Mittwoch, 7. Februar 2007

 

Grußworte an die Pilger aus den Diözesen der Lombardei und an die lombardischen Bischöfe anlässlich ihres “Ad-Limina”-Besuches:

Liebe Brüder und Schwestern aus den Diözesen der Lombardei!

Ich grüße vor allem euch, liebe Brüder im Bischofsamt, die ihr in Rom zu eurem Besuch »ad limina Apostolorum« zusammengekommen seid. Mit euch grüße ich die Gläubigen, die euch in diesem bedeutenden Augenblick intensiver Gemeinschaft mit dem Nachfolger Petri begleiten. Die Kirche der Lombardei, die hier in all ihren Teilen vertreten ist, spielt eine wichtige Rolle, die sie in der lombardischen Gesellschaft weiterhin verwirklichen muß: das Evangelium in all ihren Bereichen verkündigen und bezeugen, vor allem dort, wo die negativen Seiten einer konsumistischen und hedonistischen Kultur, des Säkularismus und Individualismus hervortreten, wo alte und neue Formen der Armut festzustellen sind, verbunden mit besorgniserregenden Anzeichen der Verwirrung unter den Jugendlichen sowie mit Phänomenen der Gewalt und Kriminalität. Auch wenn die Institutionen und die verschiedenen für die Erziehung zuständigen Stellen bisweilen schwierige Momente durchzumachen scheinen, so fehlt es dennoch nicht an großen idealen und moralischen Ressourcen in eurem Volk, das reich an edlen familiären und religiösen Traditionen ist. Im Gespräch mit euch, liebe Brüder im Bischofsamt, habe ich gesehen, wie die Kirche in der Lombardei wirklich eine lebendige Kirche ist, reich an Dynamik im Glauben und auch an missionarischem Geist, fähig und entschlossen, die Fackel des Glaubens an die zukünftigen Generationen und an die Welt unserer Zeit weiterzugeben.

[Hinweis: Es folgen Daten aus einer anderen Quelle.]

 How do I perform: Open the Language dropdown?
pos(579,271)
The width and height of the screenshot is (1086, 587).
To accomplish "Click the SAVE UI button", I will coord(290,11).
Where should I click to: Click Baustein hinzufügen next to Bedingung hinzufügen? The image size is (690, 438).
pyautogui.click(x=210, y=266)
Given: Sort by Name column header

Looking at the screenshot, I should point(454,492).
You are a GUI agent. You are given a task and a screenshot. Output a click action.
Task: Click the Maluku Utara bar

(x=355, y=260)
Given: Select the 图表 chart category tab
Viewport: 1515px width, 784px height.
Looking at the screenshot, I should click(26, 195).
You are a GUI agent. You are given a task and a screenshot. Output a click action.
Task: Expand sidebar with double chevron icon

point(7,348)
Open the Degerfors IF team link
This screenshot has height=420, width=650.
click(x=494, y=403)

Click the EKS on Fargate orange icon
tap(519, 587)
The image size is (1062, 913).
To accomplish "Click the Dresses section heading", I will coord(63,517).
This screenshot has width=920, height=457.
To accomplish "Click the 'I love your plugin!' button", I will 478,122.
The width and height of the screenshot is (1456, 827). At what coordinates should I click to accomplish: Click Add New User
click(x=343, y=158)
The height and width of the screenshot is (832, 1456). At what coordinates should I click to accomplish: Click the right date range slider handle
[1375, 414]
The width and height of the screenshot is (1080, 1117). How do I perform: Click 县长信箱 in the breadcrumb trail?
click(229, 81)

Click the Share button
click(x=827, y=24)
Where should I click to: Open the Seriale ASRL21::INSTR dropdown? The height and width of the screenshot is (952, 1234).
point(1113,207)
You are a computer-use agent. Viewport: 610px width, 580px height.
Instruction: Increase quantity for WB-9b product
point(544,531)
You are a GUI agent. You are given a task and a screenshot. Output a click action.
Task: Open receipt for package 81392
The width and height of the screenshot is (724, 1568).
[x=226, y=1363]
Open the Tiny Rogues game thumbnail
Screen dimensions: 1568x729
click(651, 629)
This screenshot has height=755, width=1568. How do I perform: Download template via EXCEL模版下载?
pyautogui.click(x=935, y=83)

Ich danke euch für diese Dynamik im Glauben, die gerade in den Diözesen der Lombardei lebendig ist.

Ihr habt ein breites Aktionsfeld. Einerseits geht es darum, die Kultur des menschlichen Lebens und der Legalität zu verteidigen und zu fördern, andererseits ist eine immer konsequentere persönliche und gemeinschaftliche Bekehrung zu Christus notwendig. Um in der Treue zum Menschen zu wachsen, der nach dem Bild und Gleichnis des Schöpfers geschaffen ist, müssen wir kohärent tiefer in das Geheimnis Christi eindringen und dessen Heilsbotschaft verkünden. Wir müssen alles daransetzen, um die Gestalt Jesu immer besser kennenzulernen, um von ihm nicht nur eine Kenntnis »aus zweiter Hand« zu haben, sondern eine Kenntnis durch die Begegnung im Gebet, in der Liturgie, in der Liebe zum Nächsten. Sicher handelt es sich um eine schwierige Aufgabe, aber die Worte des Herrn gereichen uns zum Trost: »Seid gewiß, ich bin bei euch alle Tage bis zum Ende der Welt« (Mt 28,20). Der Herr ist bei uns, auch heute, morgen, bis zum Ende der Welt! Möge euer Zeugnis für das Evangelium somit intensiver werden, damit die Christen, geführt vom Heiligen Geist, der in der Kirche und in den Herzen der Gläubigen wie in einem Tempel wohnt (vgl. 1 Kor 3,16–17), in allen Bereichen lebendige Zeichen der übernatürlichen Hoffnung seien. Unsere von so vielen Ängsten und Problemen geprägte Zeit bedarf der Hoffnung. Und unsere Hoffnung stammt von der Verheißung des Herrn und von seiner Gegenwart. Euch, liebe Bischöfe, ermutige ich, das fleißige Volk der Lombardei auf diesem Weg zu führen und in jeder Lage auf die unvergängliche göttliche Unterstützung zu vertrauen. Gehen wir mit der Hilfe des Herrn in dieser Richtung weiter!

* * *

Die Eheleute Priszilla und Aquila

Liebe Brüder und Schwestern!

Während wir einen neuen Schritt in dieser Art Bildergalerie der ersten Zeugen des christlichen Glaubens machen, die wir vor einigen Wochen begonnen haben, betrachten wir heute ein Ehepaar. Es handelt sich um die Eheleute Priszilla und Aquila, die zum Kreis der zahlreichen Mitarbeiter gehören, die den Apostel Paulus umgeben, und die ich schon am vergangenen Mittwoch kurz erwähnt habe. Gemäß den Nachrichten, die wir besitzen, spielte dieses Ehepaar zur Zeit der nachösterlichen Ursprünge der Kirche eine sehr aktive Rolle.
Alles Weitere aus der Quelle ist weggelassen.